Posted by Julie Vogtman, Senior Counsel | Posted on: June 04, 2013 at 12:10 pm

It’s the first week in June: temperatures are rising, the cicadas are swarming, and many state legislatures are wrapping up their 2013 sessions. This flurry of legislative activity has included several important steps forward on the minimum wage.

The biggest news comes from Connecticut, where last week the legislature passed – and the governor signed – a bill to increase the state minimum wage from $8.25 to $9.00 per hour by January 1, 2015. This compromise measure will give a much-needed raise to minimum wage workers in Connecticut, about six in ten of whom are women. An additional 75 cents per hour amounts to $1,500 a year for full-time work, bringing annual wages up from $16,500 to $18,000. That’s a meaningful boost, but still about $500 short of lifting a family of three above the poverty line, much less what is needed in a high-cost state like Connecticut.

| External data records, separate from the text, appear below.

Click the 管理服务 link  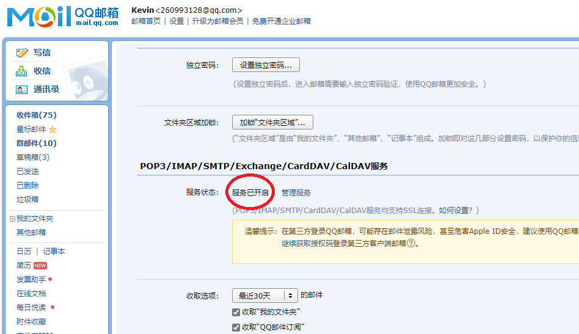296,192
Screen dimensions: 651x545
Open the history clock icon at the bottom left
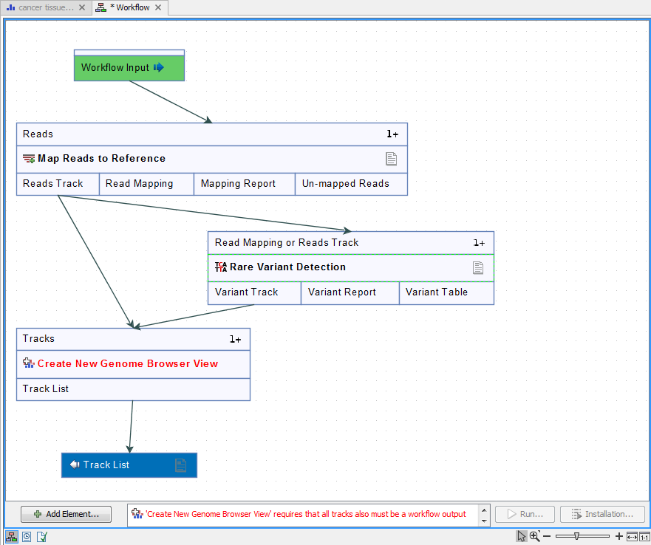click(27, 536)
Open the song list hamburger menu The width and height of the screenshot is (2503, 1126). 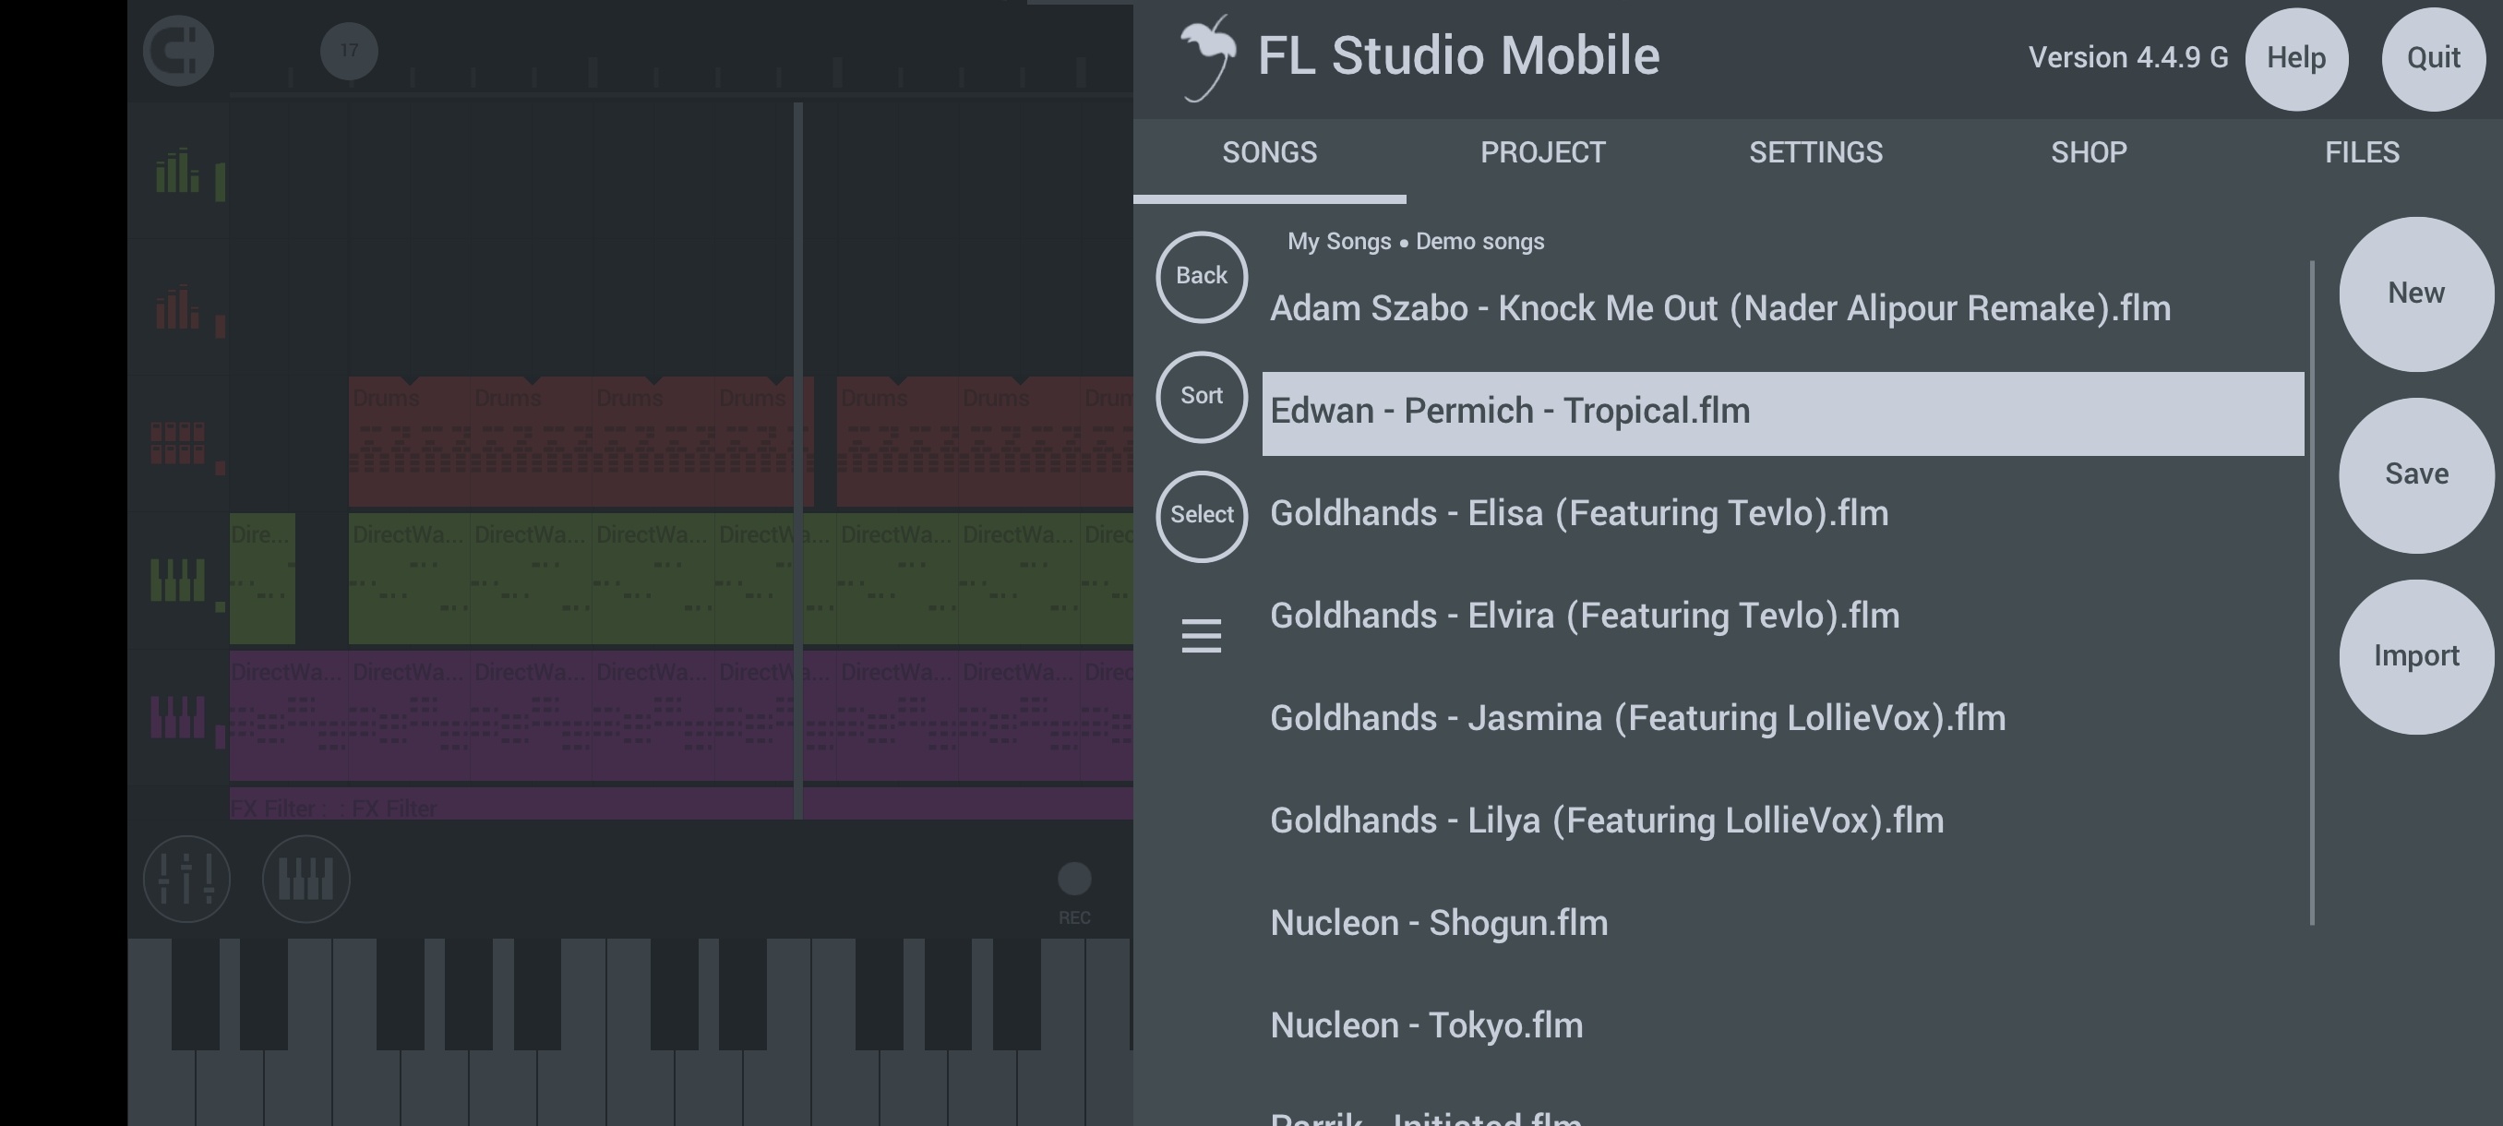pyautogui.click(x=1201, y=636)
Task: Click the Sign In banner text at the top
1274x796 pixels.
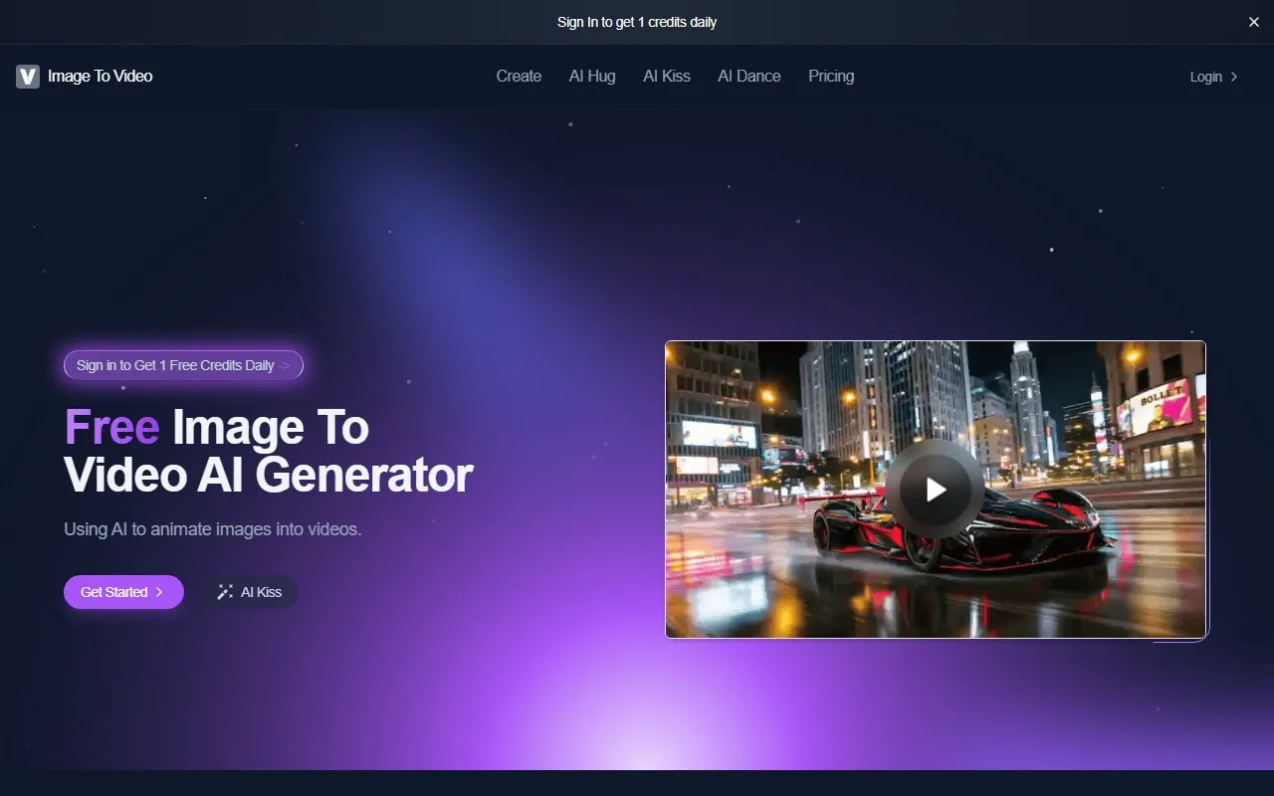Action: coord(637,22)

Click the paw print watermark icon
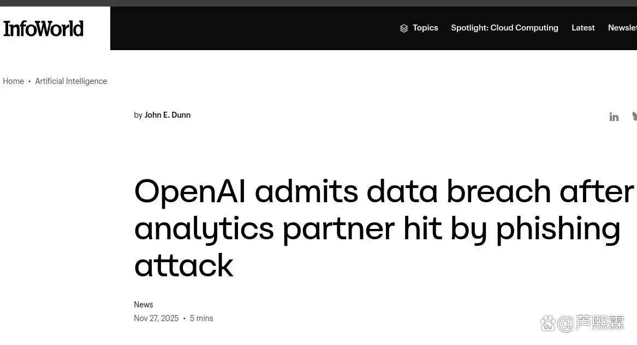(547, 323)
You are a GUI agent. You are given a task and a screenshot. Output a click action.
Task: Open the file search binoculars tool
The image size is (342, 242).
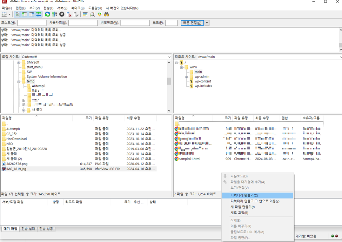coord(107,14)
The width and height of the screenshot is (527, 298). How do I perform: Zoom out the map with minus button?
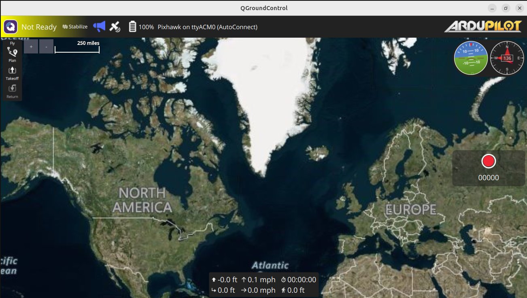pyautogui.click(x=46, y=47)
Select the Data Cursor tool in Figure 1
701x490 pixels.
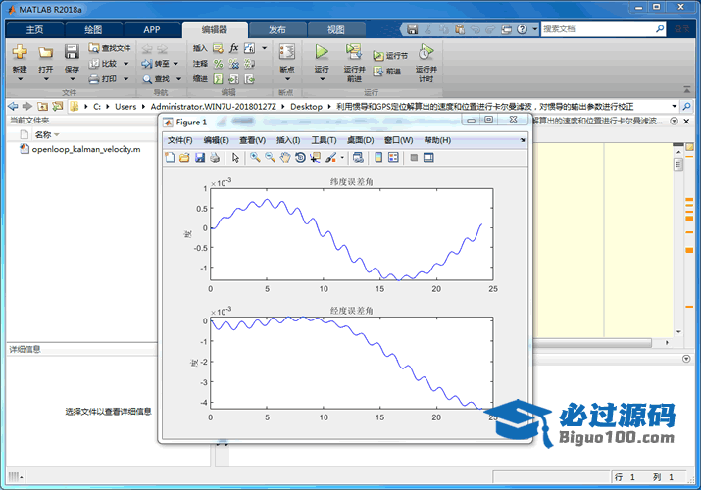click(315, 157)
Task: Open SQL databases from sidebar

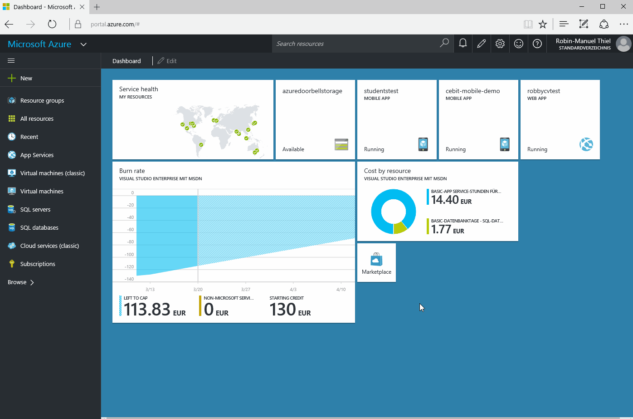Action: point(39,228)
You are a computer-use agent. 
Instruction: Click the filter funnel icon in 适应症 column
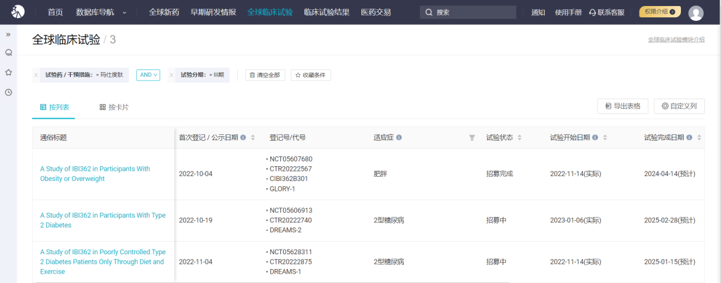[472, 137]
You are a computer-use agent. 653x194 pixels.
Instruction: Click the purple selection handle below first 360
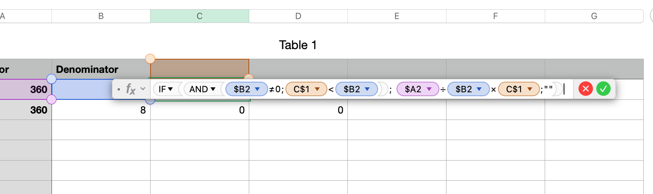click(x=52, y=99)
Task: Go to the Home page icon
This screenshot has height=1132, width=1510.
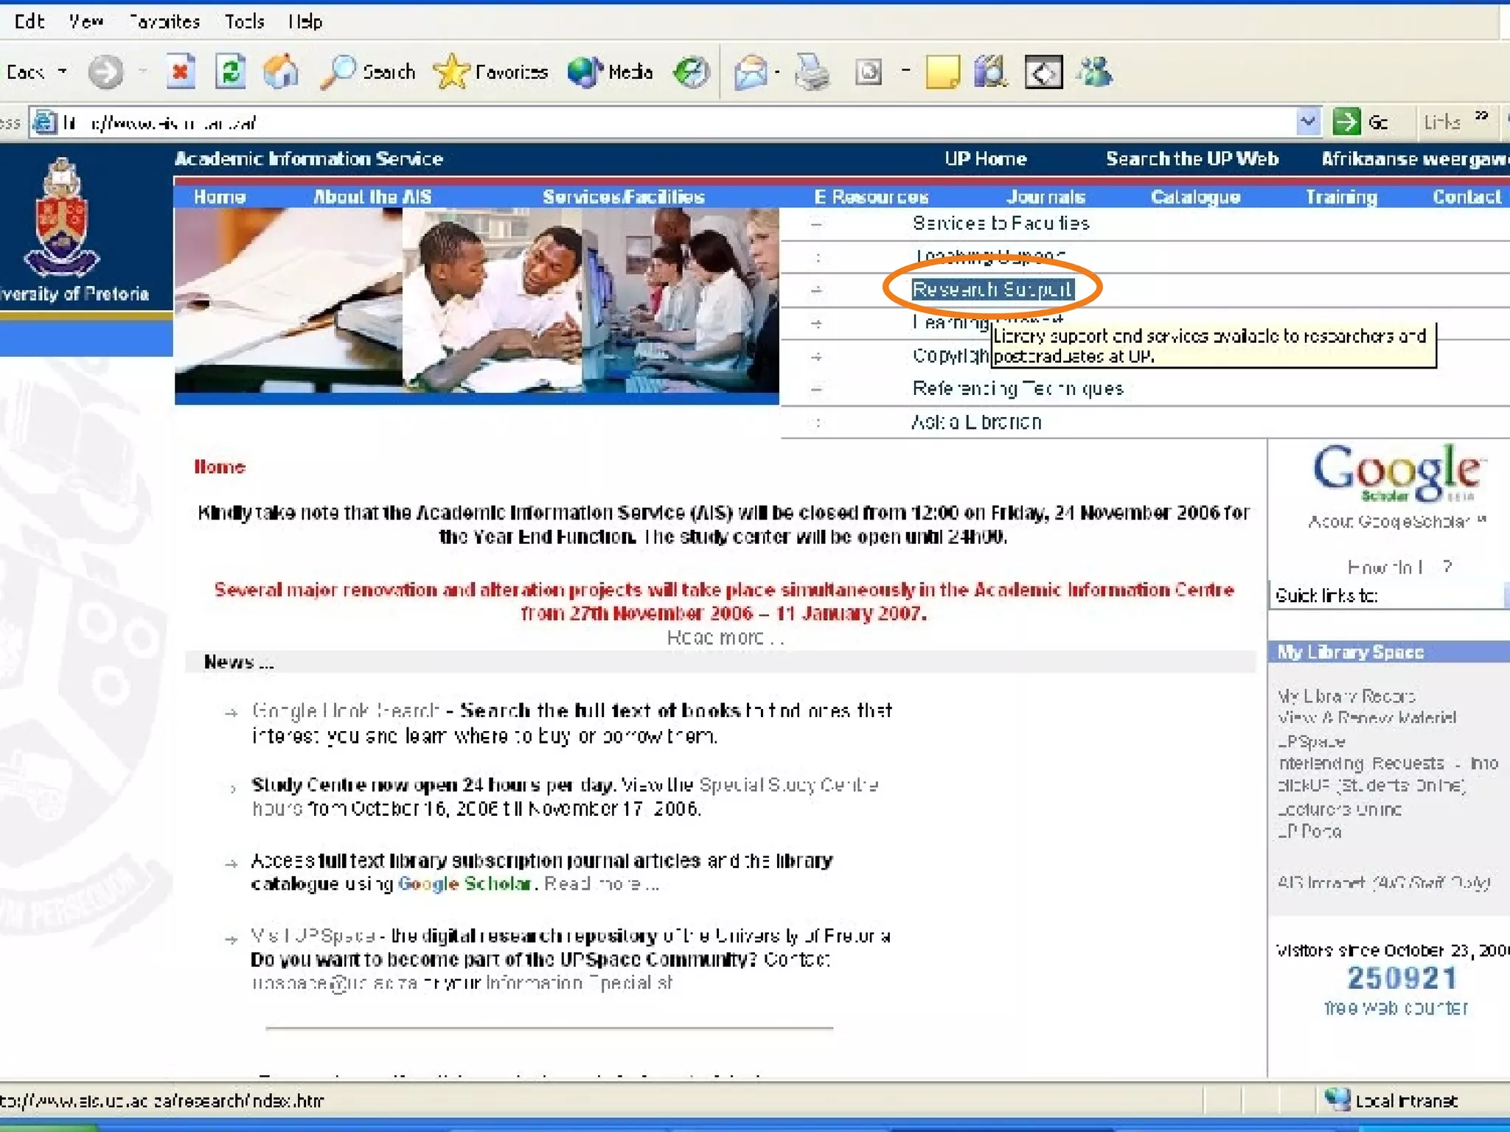Action: [x=282, y=72]
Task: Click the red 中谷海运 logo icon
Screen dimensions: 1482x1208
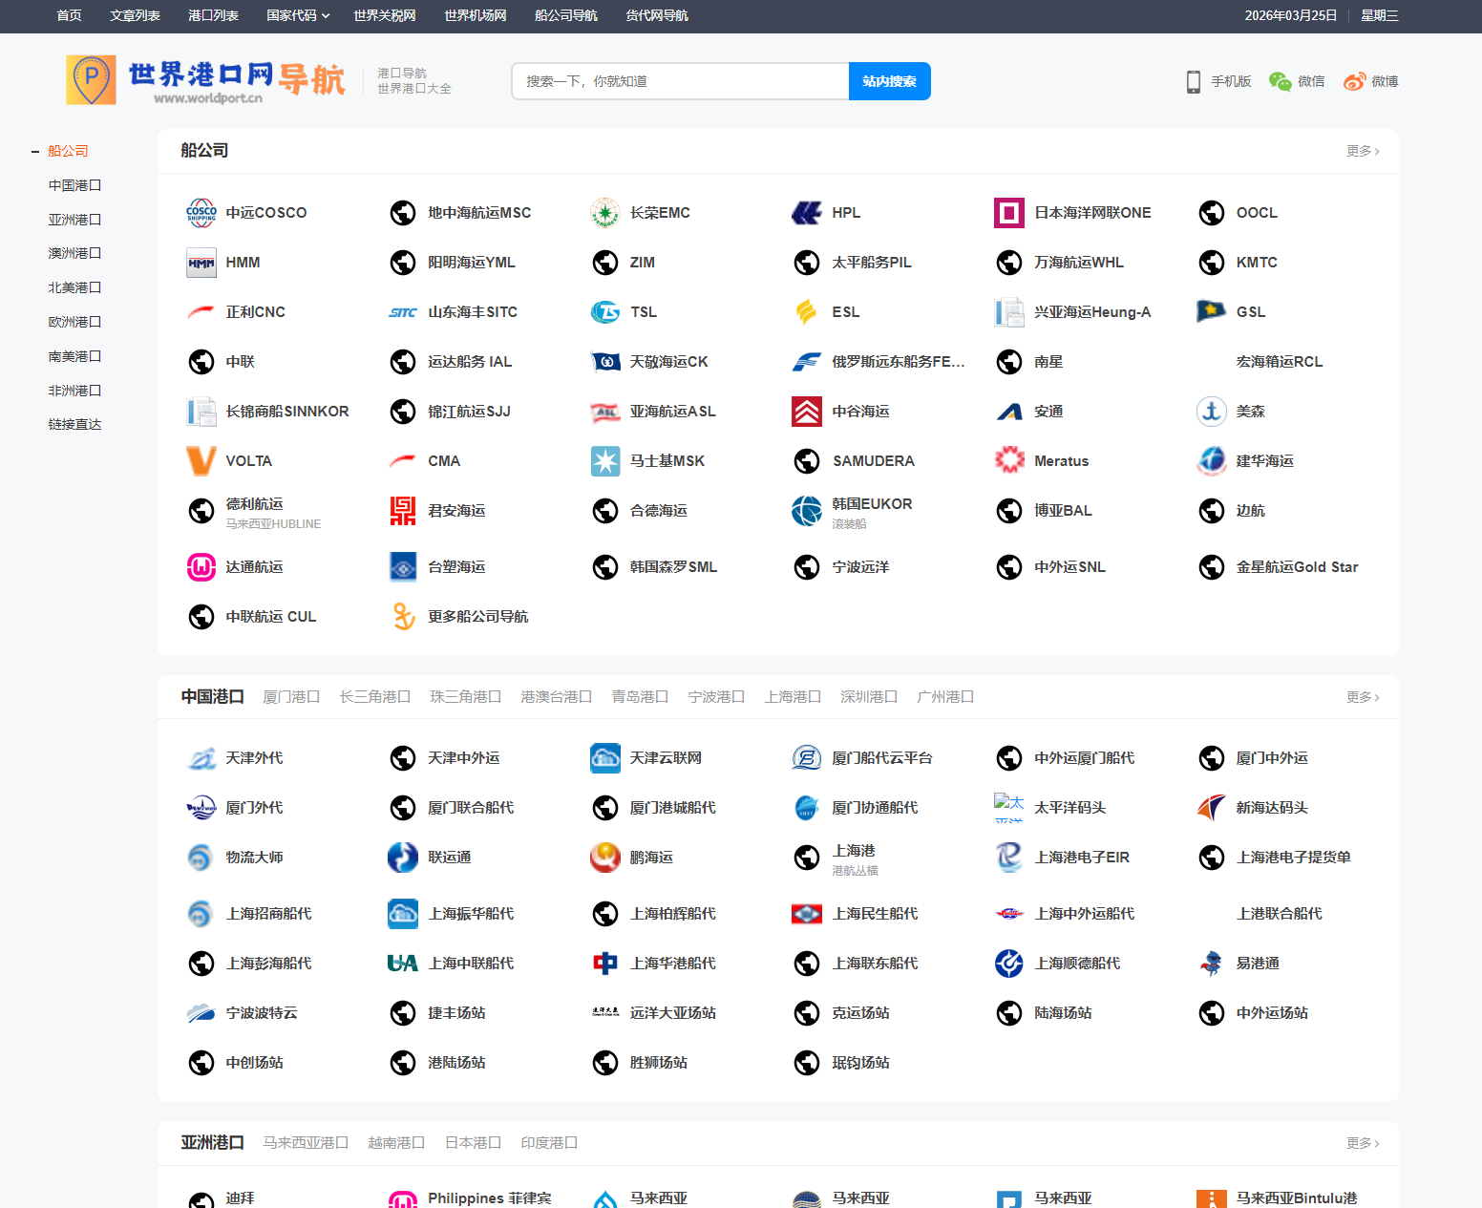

And there is a catch: Connecticut’s new law actually reduces the percentage of the minimum wage that employers must pay to workers who receive tips. Today, tipped workers like restaurant servers are entitled to a minimum cash wage that is 69 percent of Connecticut’s full minimum wage ($5.69 per hour). In 2015, when the regular minimum wage is $9.00 instead of $8.25 per hour, tipped workers will be entitled to a minimum cash wage that is 63.2 percent of the full minimum wage ($5.69 per hour) – that is, they will get no raise at all. While most of Connecticut’s minimum wage workers who will get a raise are women, women are also a majority of the tipped workers who will suffer from this unfair exclusion.